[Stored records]

☆ ☆ ☆ ☆ ☆ ☆ ☆

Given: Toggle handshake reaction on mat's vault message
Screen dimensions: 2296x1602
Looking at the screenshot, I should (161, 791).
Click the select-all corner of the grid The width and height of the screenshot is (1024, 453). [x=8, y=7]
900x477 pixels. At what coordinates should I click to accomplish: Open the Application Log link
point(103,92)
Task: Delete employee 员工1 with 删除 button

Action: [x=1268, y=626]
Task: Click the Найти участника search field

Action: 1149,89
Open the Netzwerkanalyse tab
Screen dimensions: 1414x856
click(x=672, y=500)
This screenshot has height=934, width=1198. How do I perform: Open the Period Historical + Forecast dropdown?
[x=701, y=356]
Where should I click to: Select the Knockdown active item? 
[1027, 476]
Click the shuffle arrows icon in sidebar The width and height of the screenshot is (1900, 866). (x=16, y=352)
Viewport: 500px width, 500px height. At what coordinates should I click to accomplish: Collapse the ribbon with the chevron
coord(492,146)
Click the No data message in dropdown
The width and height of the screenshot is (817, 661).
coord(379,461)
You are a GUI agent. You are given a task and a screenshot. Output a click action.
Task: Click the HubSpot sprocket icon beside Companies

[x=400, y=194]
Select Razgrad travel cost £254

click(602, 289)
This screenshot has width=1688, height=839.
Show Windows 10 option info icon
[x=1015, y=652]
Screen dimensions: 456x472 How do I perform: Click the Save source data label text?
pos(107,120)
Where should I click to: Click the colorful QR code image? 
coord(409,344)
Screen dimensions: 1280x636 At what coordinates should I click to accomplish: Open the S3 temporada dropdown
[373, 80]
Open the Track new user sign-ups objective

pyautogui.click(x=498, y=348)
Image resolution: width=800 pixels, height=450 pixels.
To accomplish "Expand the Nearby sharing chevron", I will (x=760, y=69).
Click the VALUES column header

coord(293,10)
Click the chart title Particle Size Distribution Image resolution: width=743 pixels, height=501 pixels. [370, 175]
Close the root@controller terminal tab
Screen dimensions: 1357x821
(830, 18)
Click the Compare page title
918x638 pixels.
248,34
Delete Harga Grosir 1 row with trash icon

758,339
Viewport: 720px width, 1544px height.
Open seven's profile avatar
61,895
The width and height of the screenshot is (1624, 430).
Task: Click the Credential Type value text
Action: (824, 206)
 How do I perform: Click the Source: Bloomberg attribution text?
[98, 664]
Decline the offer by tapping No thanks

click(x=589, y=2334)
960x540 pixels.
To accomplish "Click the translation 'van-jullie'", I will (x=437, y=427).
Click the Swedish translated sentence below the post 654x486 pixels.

☆ ☆ ☆ ☆ ☆ ☆ ☆

§ **What you should do**
What lines above contain the word "will"? Please copy each one.

§ **Result for this exercise**
To accomplish "Expand the Nearby sharing chevron", I will (x=760, y=69).
To accomplish "Click the translation 'van-jullie'", I will (x=437, y=427).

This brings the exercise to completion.